Endoscopic view of the glottic surface. TVC True Vocal Cord, FVC False Vocal Cord, AC Anterior Commissure

Fig. 2
figure 2

Incision of the left ventricular fold

Fig. 3
figure 3

Left cordectomy, incision in the posterior third of the vocal fold

Fig. 4
figure 4

Endoscopic view of the glottic surface at the end of the left ventricular cordectomy

Indications and limitations

Tracheostomy still remains the most effective management for bilateral fold paralysis, but posterior cordectomy is another effective option. The decision should be evaluated considering the patient's individual needs and the surgeon’s preference. Patients must understand that to improve their airways the quality of their voice may be adversely affected. A contraindication to posterior cordotomy is the presence of aspiration or a rapidly progressive neurologic disorder. An important limitation is the uncertainty of a good exposition of the glottic surface that could affect the possibility of performing this procedure and the risk, in case of glottic stenosis or persistence of dyspnea, of a re-intervention.
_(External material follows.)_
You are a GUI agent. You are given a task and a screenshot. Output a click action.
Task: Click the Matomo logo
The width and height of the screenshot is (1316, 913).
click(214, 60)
How to avoid complications

Possible intraoperative complications are hemorrhage and edema due to the incision, which could also limit the view of the surgical field and compromise the respiratory outcome. The possibility of using LASER, in particular contact diode one, allows good hemostasis and surgical precision with limited thermal damage resulting in decreased intraoperative and postoperative edema. During the procedure, it is important to avoid the exposition of arytenoid cartilage to prevent the formation of granulation tissue and preserve arytenoid and inter-arytenoid mucosa to avoid aspiration or posterior glottic stenosis. In order to prevent the formation of a postoperative cordal synechia, it is also important to perform the excision only on one side and avoid mucosal damage of the contralateral side. For good healing of the surgical site, patients should receive perioperative proton pump inhibitor medication to decrease exposure to reflux contents.

Summary

  1. 1.

    Bilateral vocal fold paralysis (BVFP) is characterized by reduced or absent movement of both vocal folds causing narrowing of the airway.

  2. 2.

    The treatment of bilateral vocal fold paralysis is mainly surgical.

  3. 3.

    Cordotomy is an irreversible surgical procedure that results in airway enlargement at the glottic level.

  4. 4.

    Cordotomy has different advantages such as rapidity, simplicity in concept, immediate assessment of the airway, reliability, short hospitalization, and low risk of complications.

  5. 5.

    A common side effect associated with cordotomy is the deterioration of the quality of voice.

  6. 6.

    The basic goal of the procedure is to avoid tracheostomy with acceptable vocal impairment.

  7. 7.

    It is possible to extend the cordotomy to the ventricular fold (ventricular cordectomy) in case of dysfunction of the supraglottis.

  8. 8.

    It is preferable to preserve at least the anterior two-third of the glottic plane to maintain acceptable vocal quality and to avoid sacrifice of the arytenoid so as not to cause swallowing dysfunction.

  9. 9.

    Endoscopic laryngeal surgery essentially depends on exposure and on the clearest visualization of the glottic surface.

  10. 10.

    The use of contact diode LASER allows good hemostasis and surgical precision with limited thermal damage resulting in decreased intraoperative and postoperative edema.